In Mumbai, the country’s bustling financial capital, people waded through knee-deep water that covered many streets today after severe overnight rains flooded sewers.
The South Asian monsoon season runs from June to September as the rains work their way across the subcontinent. It’s always dangerous – last year more than 1,000 people died, most by drowning, in landslides or house collapses.
This year, estimates of the cumulative death toll vary wildly from a few hundred to well over a thousand.
With hundreds of villages submerged across the fertile plans that stretch along the southern edge of the Himalayas, people were taking refuge wherever they could – in the Uttar Pradesh state, in northern India, women and children were spotted screaming for help from treetops.
They were in many ways the lucky ones – in some places river levels rose so fast that villagers couldn’t flee.
“The gush of water was so sudden we did not get the time to react,” Vinod Kumar, a resident of a flooded village in Basti district, told Enadu TV, a local television.
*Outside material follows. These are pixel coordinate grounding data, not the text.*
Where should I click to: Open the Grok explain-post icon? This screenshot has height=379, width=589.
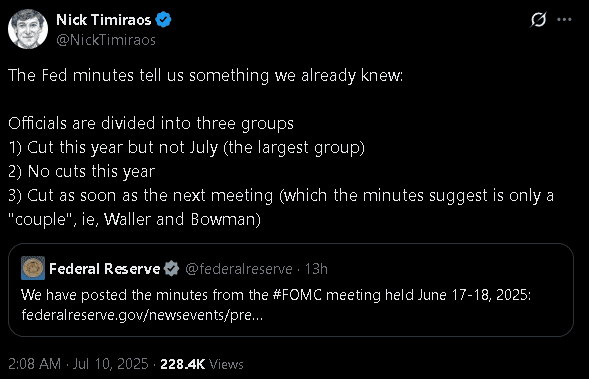click(538, 20)
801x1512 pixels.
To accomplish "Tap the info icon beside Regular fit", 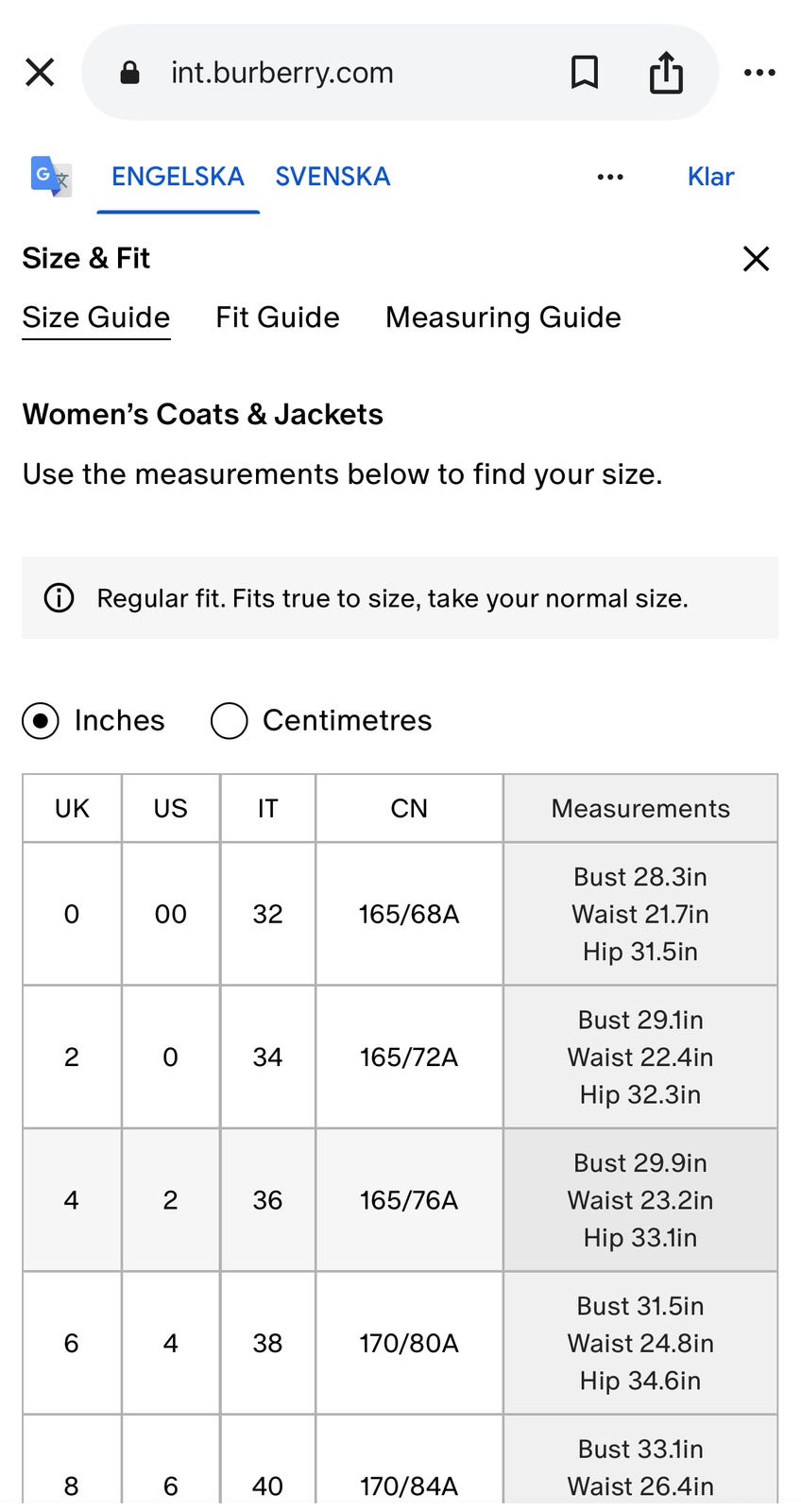I will coord(59,598).
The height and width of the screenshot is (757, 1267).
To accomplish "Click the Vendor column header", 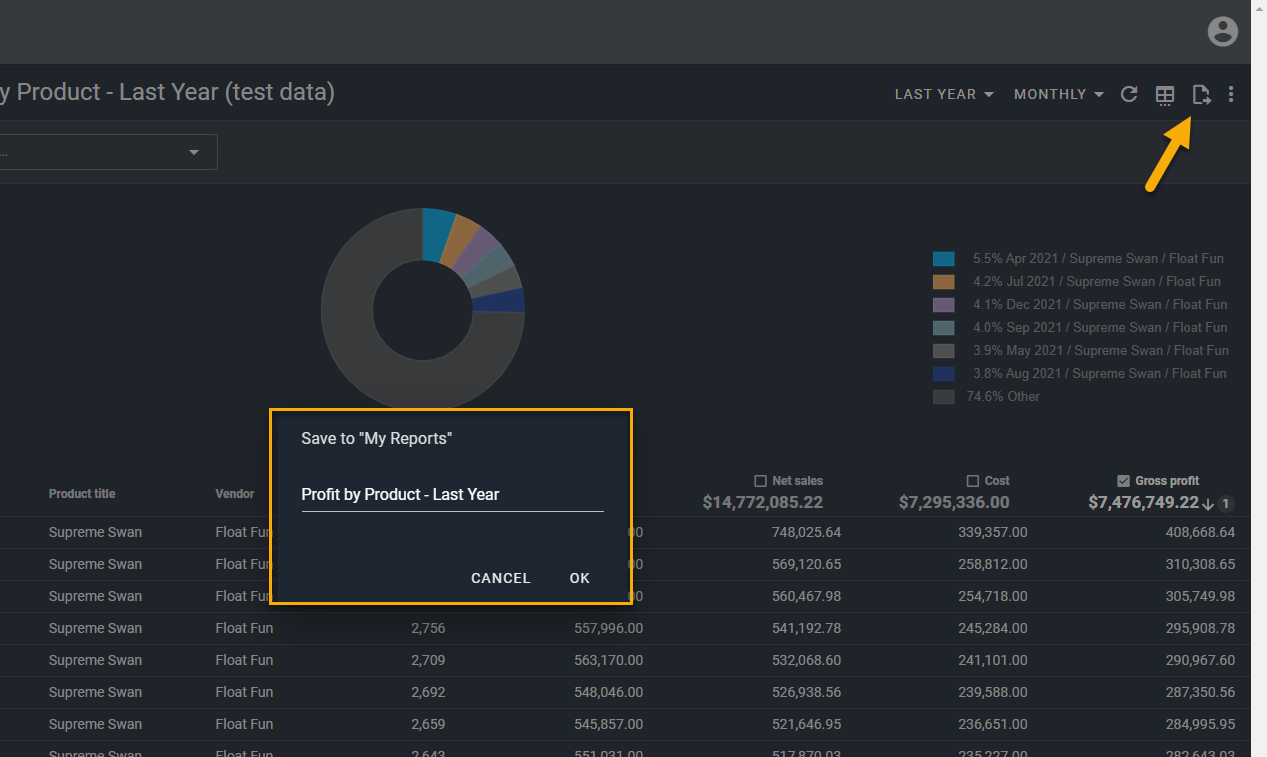I will coord(234,494).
He made it out, but lost everything. “We do not have food, kerosene or even a match box,” he said. “The officials are saying relief is coming, but nothing has come so far.”
Health workers, meanwhile, were fanning out across parts of Bangladesh and India to try to prevent the spread of waterborne diseases like diarrhoea, typhoid and cholera.
In north-western Bangladesh, farmer Rahmat Sheikh and his family were among the 2,000 villagers who fled their flooded village for higher ground in the Sirajganj district.
“The floods have taken away all I had,” said the 40-year-old. “Rice paddies in the field, two cows and my house all are gone. I don’t know how we will now survive.”
Sirajganj, 65 miles north-west of the capital of Dhaka, is one of the country’s hardest-hit areas, and officials said they were dispatching food, water and medicine there.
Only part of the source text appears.